Several Ron Paul activists have also been integrated. There’s Ashley Ryan of Portland, who walked out of the Republican National Convention in 2012 when the party refused to seat her and other Maine delegates for Paul. There’s also Jonathan Pfaff, another of Paul’s supporters, who two years ago condemned the state and national party for invalidating Maine’s delegates and now leads the Cumberland County Republicans and is running for the Maine House of Representatives.
“You give people a stake in a community, you welcome some of those people into leadership … Then they’re here, and they’re working,” Brakey said.
Others who caused headaches for establishment Republicans in 2010 and 2012 have left the party altogether. Last summer, Maine’s Republican National Committeeman Mark Willis and six members of the state committee quit the GOP.
Victor Berardelli of Newburgh leads the Maine Republican Liberty Caucus. He said many of those who left were members of his group, who became disillusioned with the party, and now he’s trying to rebuild not only his group, but the sense of unity in the party.
“I’m recruiting new members, people who have not been part of politics, who are cynical of the process,” he said. “But I’m trying to explain that if we’re civil, if we work from within, we can effect change.”
Berardelli credited Bennett with being willing to listen to voices within the party that had previously been marginalized. Former state Chairman Charlie Webster famously called the libertarian and tea party factions “wingnuts.”
“Rick is acknowledging that our wing exists, which is refreshing from the way things worked when Charlie Webster was chairman,” Berardelli said.
The third — and perhaps strongest — uniting force was Republican Gov. Paul LePage, whose statewide favorability is low but is incredibly popular among members of his own party.
LePage is running in a three-way race for governor this year. His opponents are U.S. Rep. Mike Michaud, a Democrat, and independent businessmen Eliot Cutler. Most observers predict a tight race between LePage and Michaud.
The governor was the common theme Friday. No matter what wing of the party any particular activist represented — libertarian, tea party, establishment or hard-line conservative — support for LePage was near universal.
Most of the afternoon’s speakers spent a large amount of their time drumming up enthusiasm for the governor and slamming Michaud, who they portrayed as an ineffective congressman who would increase spending and take marching orders from national Democrats and unions if elected governor.
“I urge you to get involved, because it will determine whether we’re free or will remain forever slaves to hopeless debt,” said Mary Adams, a longtime anti-tax activist from Garland. “With his liberal voting record, a vote for Mike Michaud would be like putting [U.S. House Minority Leader] Nancy Pelosi in the Blaine House.”

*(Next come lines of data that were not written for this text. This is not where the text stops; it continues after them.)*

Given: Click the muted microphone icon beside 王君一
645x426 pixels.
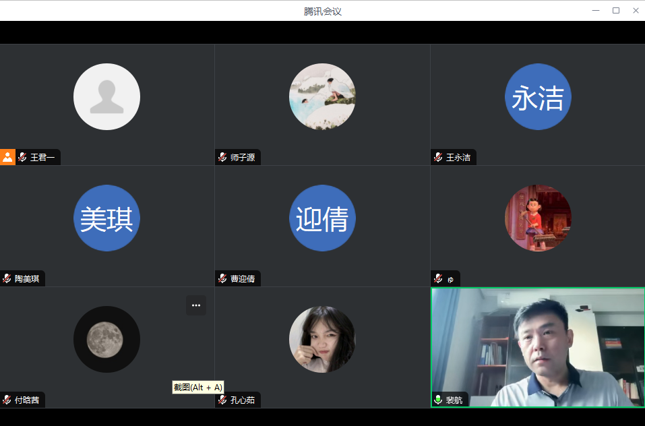Looking at the screenshot, I should [22, 157].
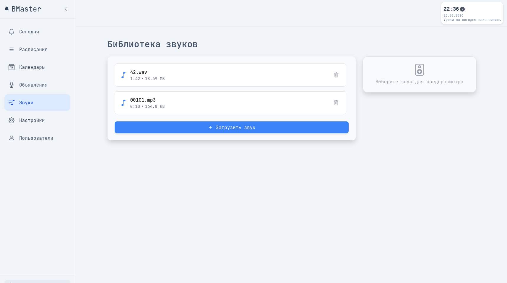The image size is (507, 283).
Task: Click the trash icon for 00101.mp3
Action: [x=336, y=103]
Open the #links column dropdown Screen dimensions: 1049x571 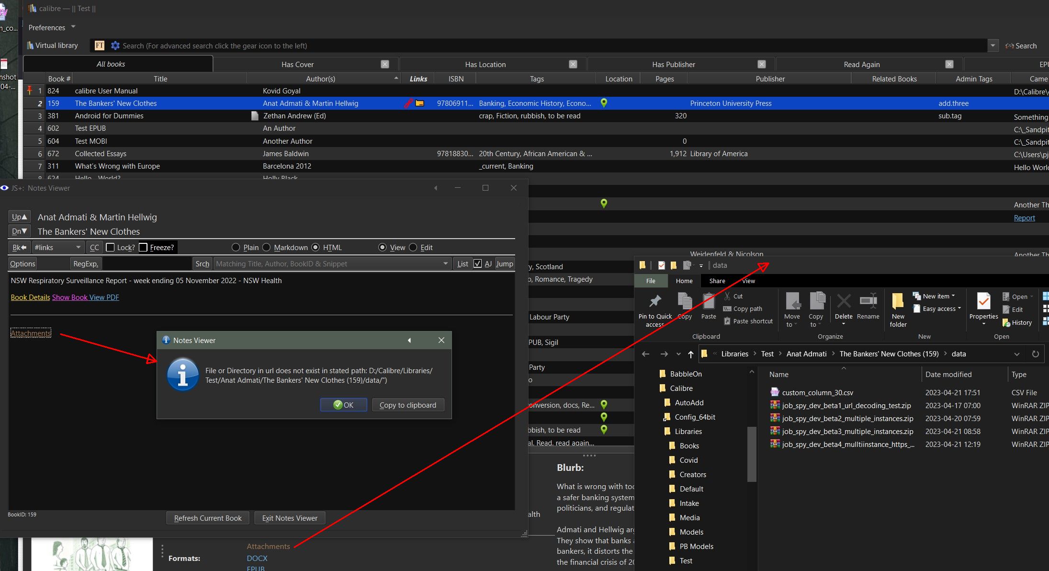[78, 247]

Maine’s Democratic Party Chairman, Ben Grant, said Republican unity came at the expense of winning over new voters.
“They’re uniting around the most conservative elements of their party,” he said in an interview. “They’re running a campaign about firing up the base. They’re not reaching out to anyone else.”
The party has trumpeted efforts to expand its base, to bring in more young people, women and minorities. But Grant said it was all a show. For example, he pointed to the GOP’s new platform, which was approved Friday and contains a provision opposing same-sex marriage, which was approved by voters in 2012.

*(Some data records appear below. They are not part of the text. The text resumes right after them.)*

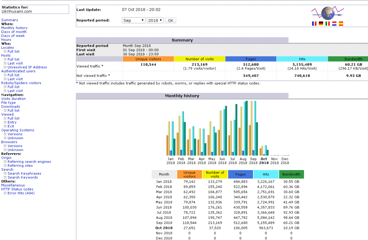Click the orange Unique visitors header in Summary
The width and height of the screenshot is (368, 240).
[148, 59]
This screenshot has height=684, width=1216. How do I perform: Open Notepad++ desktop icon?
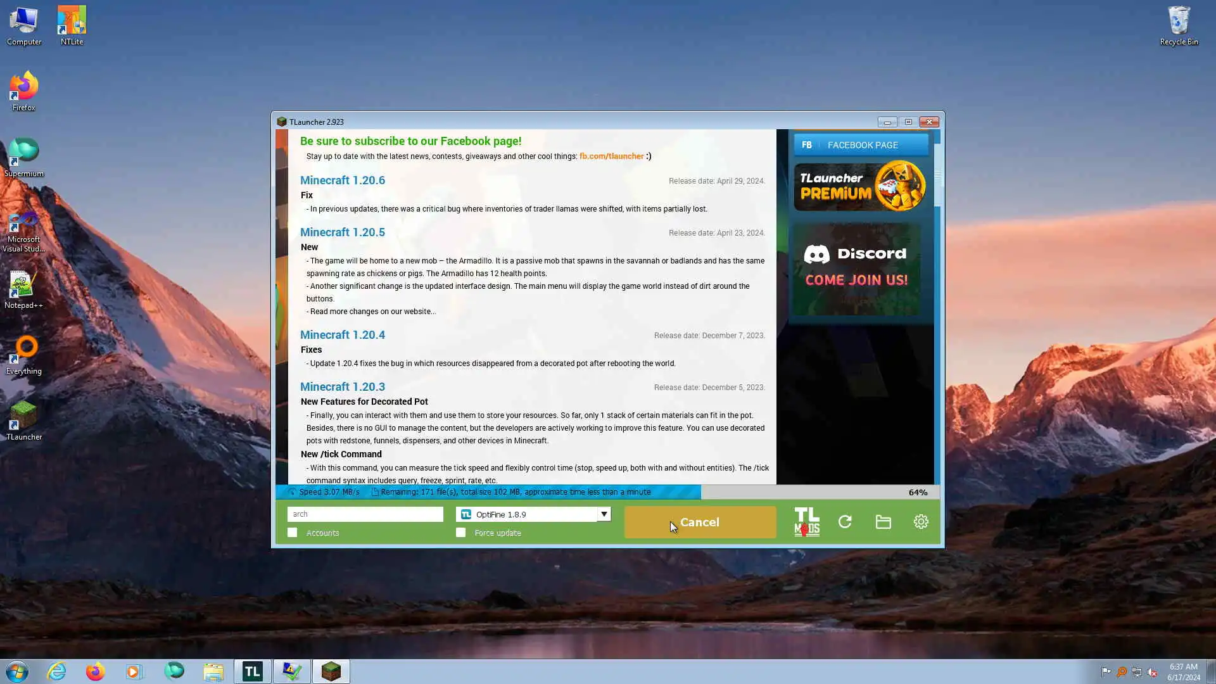[23, 289]
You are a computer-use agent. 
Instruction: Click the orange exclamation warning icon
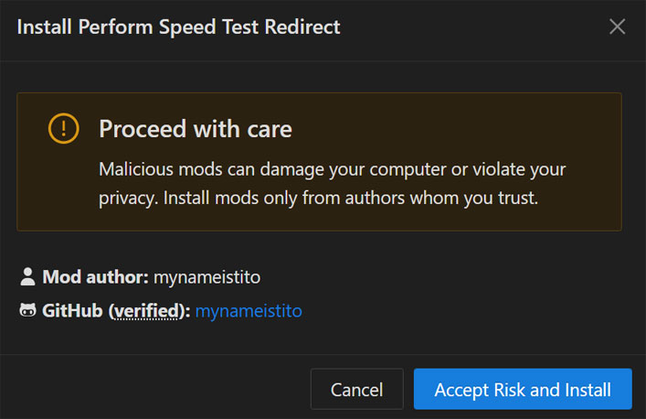(x=63, y=129)
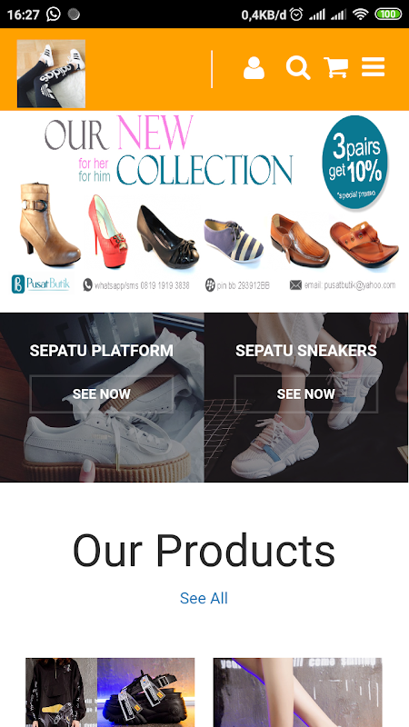Tap the Sepatu Sneakers heading
409x727 pixels.
coord(306,351)
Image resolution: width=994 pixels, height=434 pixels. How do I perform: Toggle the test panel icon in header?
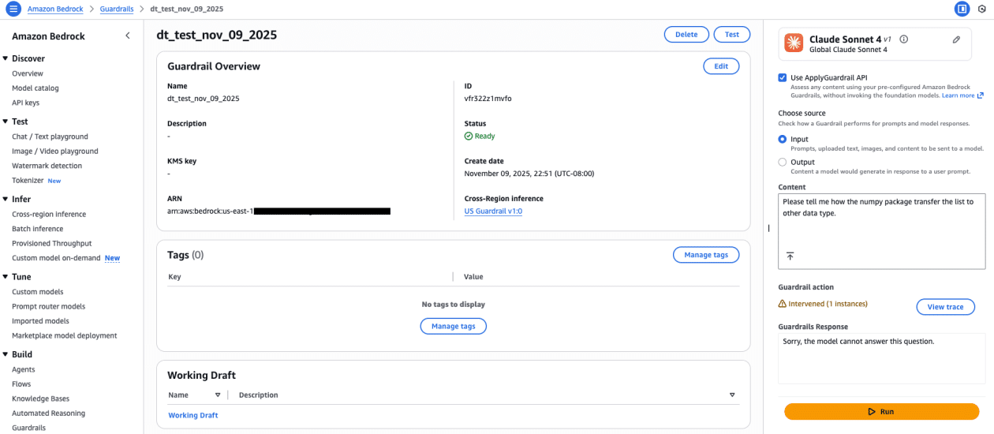click(x=962, y=9)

“They’re talking a good game, but the underlying policies or values haven’t changed,” Grant said. “The people of Maine spoke loud, clear and recently, saying that marriage should be expanded to gay and lesbian couples, but [Republicans] have doubled down on the opposite. That’s not reaching out.”
The convention continues Saturday, with most of the event’s most high profile speakers, including the libertarian favorite, Sen. Rand Paul, R-Ky, Ron Paul’s son.
Also taking the stage are Collins, LePage, and N.C. Gov. Pat McCrory, as well as the GOP’s 2nd Congressional District candidates, former state Senate President Kevin Raye and former state Treasurer Bruce Poliquin.